Markus Junianto Sihaloho – Former President Megawati Sukarnoputri remains the hot favorite to run on the main opposition party's ticket in the 2014 presidential election, but others also stand a chance, party officials said on Thursday.

Maruarar Sirait, a member of the central leadership board of the Indonesian Democratic Party of Struggle (PDI-P), said a survey of voters aged 17 to 31 carried out by the party earlier this year showed that Megawati, the PDI-P chairwoman, would be the frontrunner if a presidential election were held this year.

Coming in second was Prabowo Subianto, founder of the Great Indonesia Movement Party (Gerindra) and Megawati's running mate in the 2009 election, Maruarar said, although he gave no figures.

However, he said Megawati would never insist on being given the party's nomination. "The chairwoman is always like that, she prefers to give a chance to other people," he said.

He added that while the party had not officially discussed who it would nominate in 2014, it was widely recognized that the candidate would have to meet two stringent criteria.

The first, Maruarar said, was high electability as reflected in opinion polls, while the second was the ability to consolidate the party. He added that Megawati met both criteria.

On Wednesday, however, Megawati said the party would likely seek a new presidential candidate for 2014, after nominating her in 2004 and 2009. She lost both elections to President Susilo Bambang Yudhoyono, her former legal, political and security affairs minister.

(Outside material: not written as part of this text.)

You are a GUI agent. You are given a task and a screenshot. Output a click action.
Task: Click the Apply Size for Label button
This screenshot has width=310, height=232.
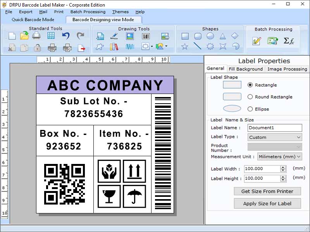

She said that at the PDI-P's last national caucus in 2010, no decision was reached to automatically nominate the party head as its presidential candidate.

She said this differed from the caucuses that came prior to the 2004 and 2009 elections, when the party agreed that its chairperson should also be its presidential candidate. "So in the 2014 election, there will be room for new candidates," Megawati said.

Maruarar said that rather than obsess over the presidential race that was still three years off, it would be better for the party to focus on how it could reach out to more grassroots voters.

Separately, a recently concluded meeting of the PDI-P's central leadership board in Manado, North Sulawesi, recommended that the country revert back to its old system for determining which candidates received legislative seats in national elections.

Under the current system, the candidate with the most votes in a constituency gets a legislative seat. Under the old system, the parties got all the votes and distributed them to their candidates based on seniority, no matter how many votes each individual may have won. Andreas Hugo Pareira, from the central leadership board, said it was necessary to correct the "current liberalization of our political system."

"Through the party ranking system, each party would be forced to put forward its best candidates for the election," he said.